DeAundra Cash, a former journalist who now makes a living teaching yoga, shared wellness tips in the “Recharge and Reboot: How to Incorporate Self-Care Into A Busy Workday” workshop.

“I strongly believe in the power of ‘No,’” she said. “We as women feel we have to say yes to everybody. As Black women, we are told we have to be strong but there are moments when we should stop and take a breather.” Cash advised that women should “take something for us,” even if it is just a walk. In the workplace, she shared some practices that can help with recharging. “Different things I used to do in corporate America that helped me get that break — I would literally get up and take a lap around my office and sit back down. And some breathing exercises — taking a second because we need that.”
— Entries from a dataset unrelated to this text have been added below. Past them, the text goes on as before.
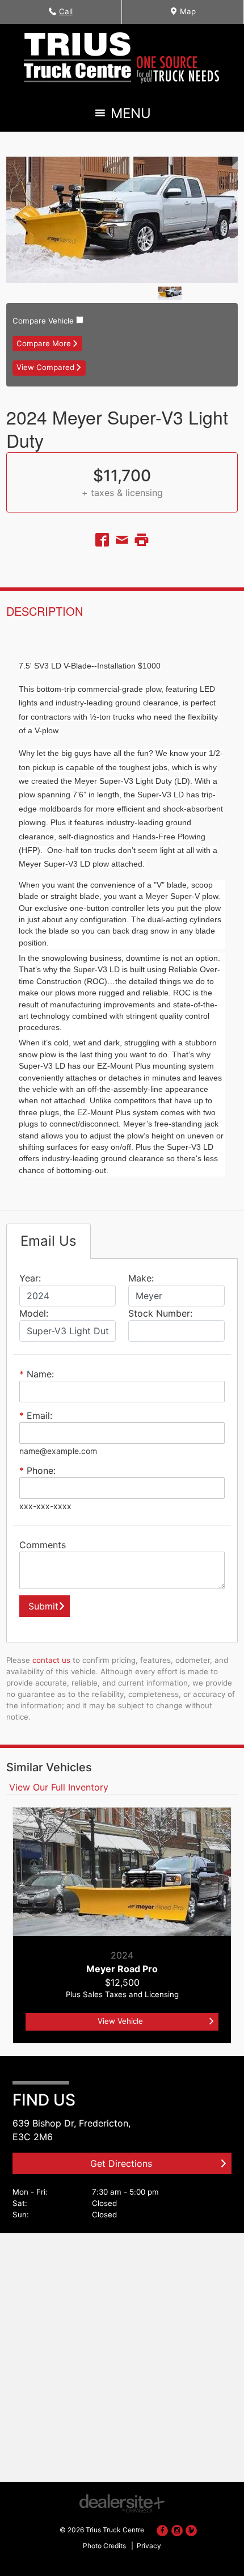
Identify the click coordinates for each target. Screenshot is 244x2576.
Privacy (149, 2545)
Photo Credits (104, 2545)
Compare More (43, 343)
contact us (51, 1660)
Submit (43, 1606)
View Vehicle (120, 2020)
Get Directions (121, 2163)
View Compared (45, 367)
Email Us (48, 1241)
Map (186, 15)
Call (67, 15)
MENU (128, 116)
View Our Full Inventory (57, 1787)
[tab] (48, 1241)
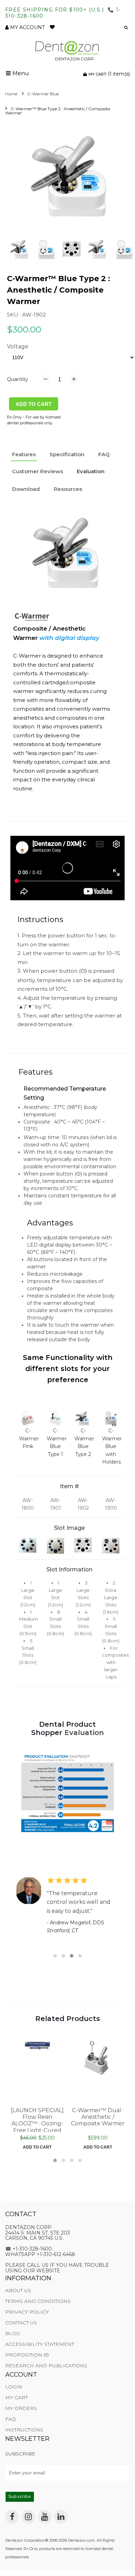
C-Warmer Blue (43, 93)
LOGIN (13, 2387)
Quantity (17, 379)
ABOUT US (18, 2290)
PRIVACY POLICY (27, 2312)
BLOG (12, 2333)
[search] (124, 27)
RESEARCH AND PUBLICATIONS (46, 2365)
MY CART (16, 2397)
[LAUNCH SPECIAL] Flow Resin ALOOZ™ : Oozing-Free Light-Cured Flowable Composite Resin (37, 2119)
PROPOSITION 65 (27, 2355)
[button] (97, 27)
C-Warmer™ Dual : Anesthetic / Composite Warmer (98, 2117)
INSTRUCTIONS (24, 2430)
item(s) (109, 74)
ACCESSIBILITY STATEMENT (39, 2344)
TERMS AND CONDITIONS (38, 2301)
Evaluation (91, 471)
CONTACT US (21, 2322)
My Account (27, 27)
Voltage (17, 346)
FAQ (10, 2419)
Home (11, 93)
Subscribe (19, 2496)
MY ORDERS (21, 2408)
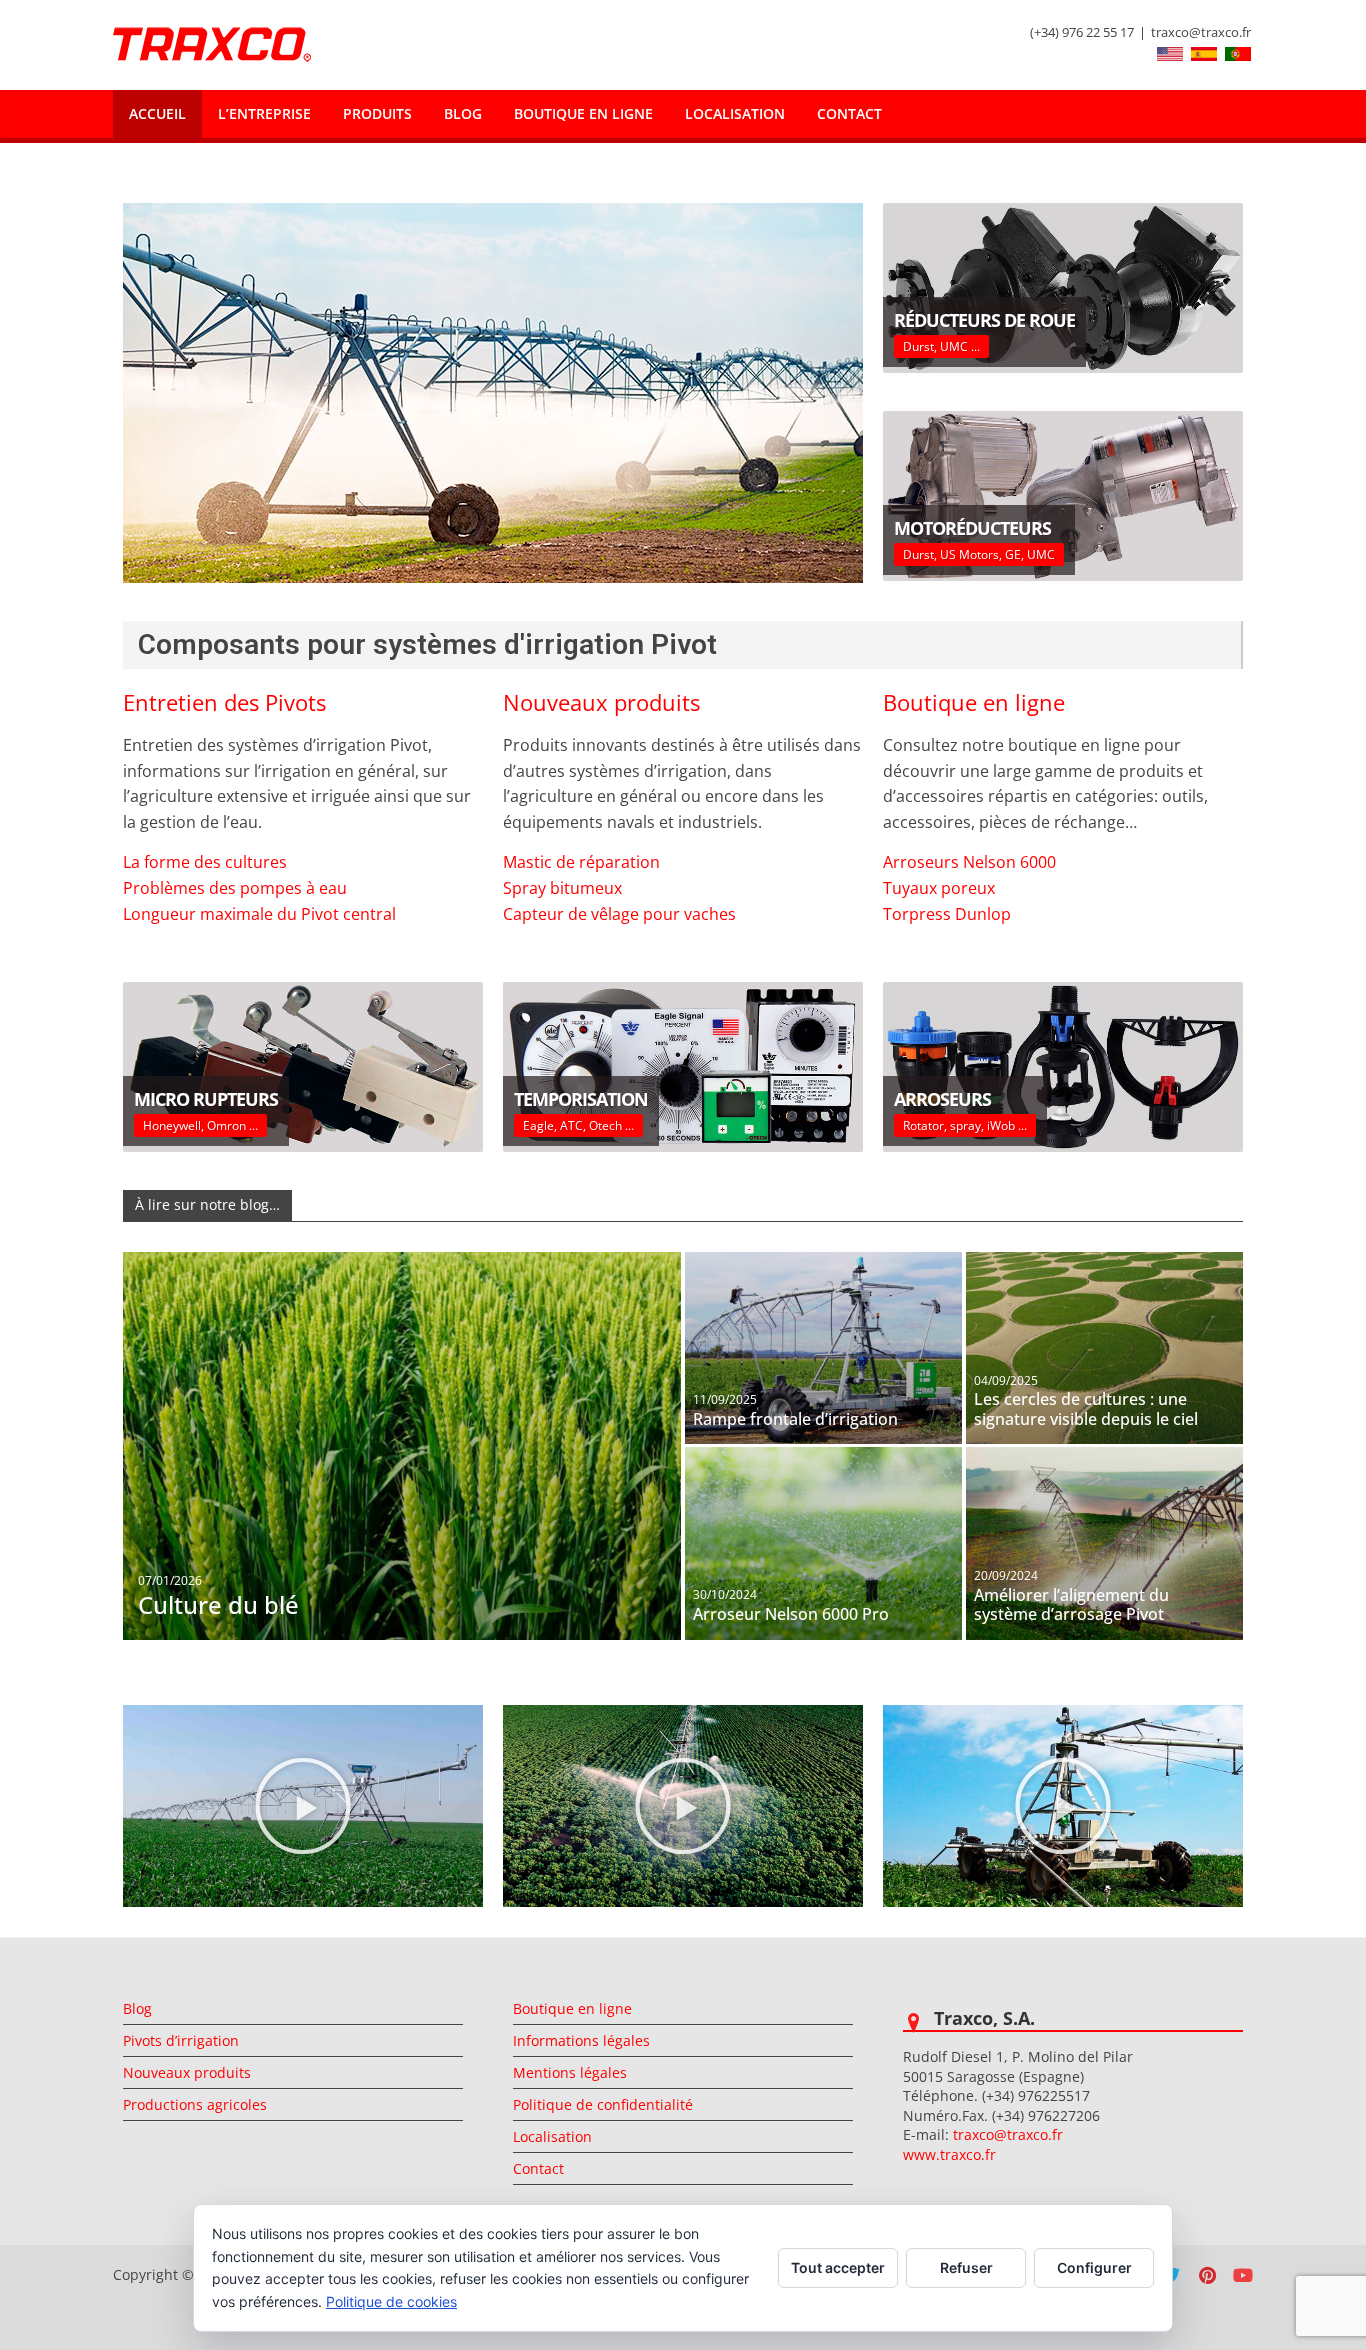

LaQuisha Anthony, an education training specialist for Women Organized Against Rape (WOAR) and Founder of VOICE, a support system for survivors of sexual abuse, was the presenter for the “Advocating With the Right Language” workshop. She advised on best practices in reporting that involves victims.

“Media is the beating pulse of our communities,” said Anthony. “The message media utilizes has a big impact on society. If we can transform the language media uses, then we can transform the language society uses.”